> _YOUR GOAL_
In the reader letters below, copy word for word the passage from "Donald Ockham" to "that every day.".

Australians deserve more from our elected representatives. Good, fit-for-purpose lawmaking requires diligent enquiry, attention to detail, consultation with all stakeholders, and wise decision-making. Anything less is to our collective detriment and, frankly, just not good enough.
David Beins

Dear Editors – Imagine if you will the joy and smiles in the ladies’ changing rooms at Bronte Beach after a pair of nesting swallows built a nest on a ledge high up above the showers.
The devoted parents came and went with food for their hungry chicks and occasionally swooped on people who came too close. The littlies too were absolutely fascinated by the whole thing.
Imagine, then, a couple of days ago when a group of us realised the nest, birds, and chicks were no more. How could this be? Well, it seems that someone had complained about the ‘dirty conditions’ in the changing room, so the council, in its wisdom, called in the contractors, and they, in their (very limited) wisdom, took the high pressure hose to the room and hosed the bejesus out of it, totally destroying the nest.
What were they thinking? For goodness’ sake, these birds were doing their best to raise chicks in an environment that is already under pressure from habitat destruction, people cutting down trees to get a better view, and cats and other introduced ferals.
I am truly disgusted, and I hope that Waverley Council gives the contractors, whoever they were, a dressing down, and gets better information than it clearly has on how to deal with birds like swallows (not exactly a common sight) that happen to nest in ‘inconvenient’ places.

As if there aren’t enough idiots on bikes already. At least the lycra set wear appropriate (sort of) gear and adhere (sort of) to the rules of cycling. These ‘casual jump on a bike with no helmet, thongs, or shoes’ warriors are a nuisance and even more of a hazard than the bikes they ride and leave lying around everywhere. If they Google a bike with no helmet so be it.
I am dreading the day that children’s deathtrap bikes are available. I have been advocating the ban of kids on bikes forever and, living near Arden Street, I watch kamikaze bike riders every day. It’s like the big dipper – weeee! God, parents, do you know how your kids are cheating death every day by allowing them to ride bikes home in the name of clean transport? Had my rant…
D Richards

I enjoy your magazine immensely, but this particular article made my hackles rise. In Fisheries Management at Work (The Beast, October 2017), Dan Trotter purports to care for the sustainability of our fish stocks, while the accompanying image shows someone standing next to a huge bluefin tuna – one of the last denizens of our oceans. Is the child in the photo, totally oblivious to this lack of respect for the planet, supposed to add credence to this deplorable picture?
Perhaps The Beast may be more discerning with their choice of magazine contributors.
Donald Ockham

I am the principal of my financial planning practice on Maroubra Road, Maroubra. To keep fit and alert, I have been regularly running laps of Coogee Beach with a few mates. This includes the southern steps near the surf club. In the early hours of this morning, as we were running down the steps to the lower promenade, my mate Richard pointed to the sand before the toilet block and said, “There’s a fox running along the beach.”
I thought he was joking, but then I saw the fox running up the beach towards us and onto the promenade. It seemed like no one else had noticed it on the beach. It then leapt up the wall into the bushes near the outdoor shower, and I lost site of it for a short time. Then it walked along the grassy edge in front of the stone wall and stopped to look at us before taking off into the bushes. You don’t see something like that every day.

> _DATASET EXCERPT_
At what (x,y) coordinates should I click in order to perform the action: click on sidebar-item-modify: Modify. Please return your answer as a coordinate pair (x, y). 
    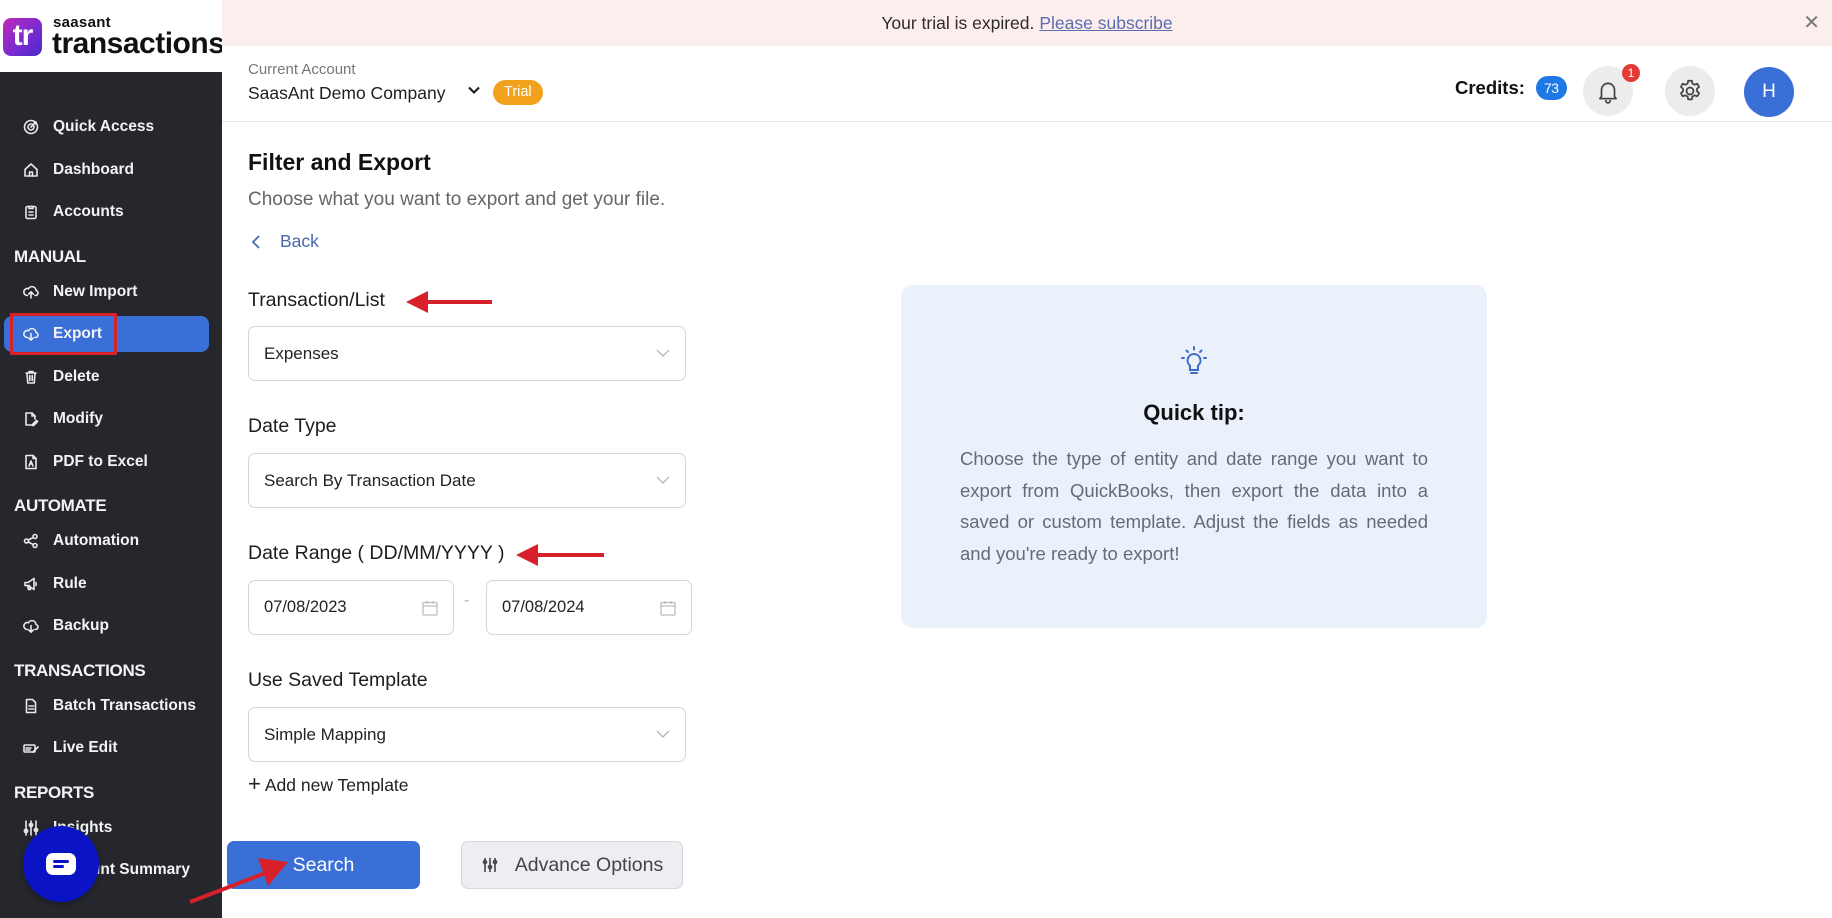
    Looking at the image, I should click on (106, 419).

> _EXERCISE ANSWER_
Donald Ockham

I am the principal of my financial planning practice on Maroubra Road, Maroubra. To keep fit and alert, I have been regularly running laps of Coogee Beach with a few mates. This includes the southern steps near the surf club. In the early hours of this morning, as we were running down the steps to the lower promenade, my mate Richard pointed to the sand before the toilet block and said, “There’s a fox running along the beach.”
I thought he was joking, but then I saw the fox running up the beach towards us and onto the promenade. It seemed like no one else had noticed it on the beach. It then leapt up the wall into the bushes near the outdoor shower, and I lost site of it for a short time. Then it walked along the grassy edge in front of the stone wall and stopped to look at us before taking off into the bushes. You don’t see something like that every day.